Neutral on US equities, favor reflation trade

Morgan Stanley believes a broader correction may be overdue for US stocks now. While analysts don’t see the Fed raising rates faster than expected, but expect the Fed to tighten further, the global brokerage firm now has a neutral rating on US stocks. “Mid-cycle transitions typically result in valuation contractions of 10-20%,” says Mike Wilson, chief US equities strategist.

Bucking the tide, the Morgan Stanley strategist said stimulus trading could be more lucrative for investors than reopening trading. “For example, the price / earnings multiples of consumer discretionary stocks have recently traded significantly higher than their historical ratio. Bank stocks, on the other hand, are relatively close to their historically low valuation levels and should benefit from improving macroeconomic conditions and potentially higher rates, ”they stressed.

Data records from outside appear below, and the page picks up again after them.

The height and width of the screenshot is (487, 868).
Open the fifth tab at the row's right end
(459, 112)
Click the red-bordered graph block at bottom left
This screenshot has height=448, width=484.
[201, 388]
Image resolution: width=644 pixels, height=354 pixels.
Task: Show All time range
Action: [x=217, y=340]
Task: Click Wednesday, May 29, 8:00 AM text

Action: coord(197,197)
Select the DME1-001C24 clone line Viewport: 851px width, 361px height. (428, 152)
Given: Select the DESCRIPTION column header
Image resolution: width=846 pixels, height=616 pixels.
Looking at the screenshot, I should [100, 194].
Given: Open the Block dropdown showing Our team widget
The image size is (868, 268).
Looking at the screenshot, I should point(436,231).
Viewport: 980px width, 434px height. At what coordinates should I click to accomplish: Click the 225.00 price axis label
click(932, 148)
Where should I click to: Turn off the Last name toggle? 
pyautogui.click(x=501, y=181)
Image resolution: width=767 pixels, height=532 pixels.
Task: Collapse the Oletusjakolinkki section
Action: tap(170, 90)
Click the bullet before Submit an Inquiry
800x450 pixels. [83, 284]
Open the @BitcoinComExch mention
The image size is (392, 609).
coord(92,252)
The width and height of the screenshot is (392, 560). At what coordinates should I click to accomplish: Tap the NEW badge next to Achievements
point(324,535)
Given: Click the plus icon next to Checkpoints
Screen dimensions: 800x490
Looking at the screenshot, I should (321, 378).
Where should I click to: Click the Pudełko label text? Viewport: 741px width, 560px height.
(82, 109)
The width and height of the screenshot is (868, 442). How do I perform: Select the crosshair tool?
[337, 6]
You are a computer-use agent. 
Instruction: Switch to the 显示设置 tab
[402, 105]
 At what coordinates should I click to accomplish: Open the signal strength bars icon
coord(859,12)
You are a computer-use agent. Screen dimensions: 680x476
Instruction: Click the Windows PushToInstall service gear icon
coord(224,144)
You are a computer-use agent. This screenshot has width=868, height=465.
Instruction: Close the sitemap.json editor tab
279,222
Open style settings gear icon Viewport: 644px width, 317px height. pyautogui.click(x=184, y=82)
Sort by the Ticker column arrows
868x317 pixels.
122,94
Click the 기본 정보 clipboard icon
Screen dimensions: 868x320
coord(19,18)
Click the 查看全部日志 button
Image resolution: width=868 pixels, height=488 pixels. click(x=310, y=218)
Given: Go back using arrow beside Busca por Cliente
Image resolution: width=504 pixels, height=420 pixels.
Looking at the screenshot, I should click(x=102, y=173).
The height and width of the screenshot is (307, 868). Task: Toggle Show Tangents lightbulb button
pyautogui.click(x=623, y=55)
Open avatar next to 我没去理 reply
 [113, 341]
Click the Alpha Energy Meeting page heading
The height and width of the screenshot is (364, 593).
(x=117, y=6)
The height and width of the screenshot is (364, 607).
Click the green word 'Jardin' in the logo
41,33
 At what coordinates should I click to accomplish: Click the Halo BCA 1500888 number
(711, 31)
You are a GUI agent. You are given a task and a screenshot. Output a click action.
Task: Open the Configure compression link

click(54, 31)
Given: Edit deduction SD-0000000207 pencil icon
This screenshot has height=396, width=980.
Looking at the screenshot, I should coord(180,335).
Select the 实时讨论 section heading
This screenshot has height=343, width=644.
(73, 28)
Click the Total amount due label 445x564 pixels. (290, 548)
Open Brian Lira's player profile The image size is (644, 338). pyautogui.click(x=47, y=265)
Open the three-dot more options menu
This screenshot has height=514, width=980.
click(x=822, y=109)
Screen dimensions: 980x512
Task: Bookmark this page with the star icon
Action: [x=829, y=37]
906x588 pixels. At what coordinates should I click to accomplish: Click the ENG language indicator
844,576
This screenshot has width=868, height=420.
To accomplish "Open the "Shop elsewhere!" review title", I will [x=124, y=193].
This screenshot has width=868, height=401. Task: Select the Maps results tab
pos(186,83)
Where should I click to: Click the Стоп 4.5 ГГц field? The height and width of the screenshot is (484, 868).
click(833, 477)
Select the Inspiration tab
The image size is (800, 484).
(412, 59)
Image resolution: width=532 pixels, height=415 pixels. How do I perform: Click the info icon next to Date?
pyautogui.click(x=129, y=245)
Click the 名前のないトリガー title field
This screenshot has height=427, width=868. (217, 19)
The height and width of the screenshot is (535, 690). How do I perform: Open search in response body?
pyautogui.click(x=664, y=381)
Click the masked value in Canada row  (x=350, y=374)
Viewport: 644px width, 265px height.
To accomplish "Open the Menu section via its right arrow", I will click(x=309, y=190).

Opt for thematic investing

In addition, anticipating a limited rise in the main stock market benchmarks, Morgan Stanley advises investors to opt for thematic investment strategies that generate alpha. Some of the ideas here include examining the dissociation between the United States and China in key economic areas that could impact global business strategy and the investment landscape.

Additionally, they said covid-19 has accelerated the current IT cycle, presenting opportunities, not only for the tech industry, but also for advanced users. Morgan Stanley analysts are also advising investors to keep track of an expected increase in business spending. “This theme sits at the crossroads of other big ideas, including data, decarbonization and de-globalization,” they said.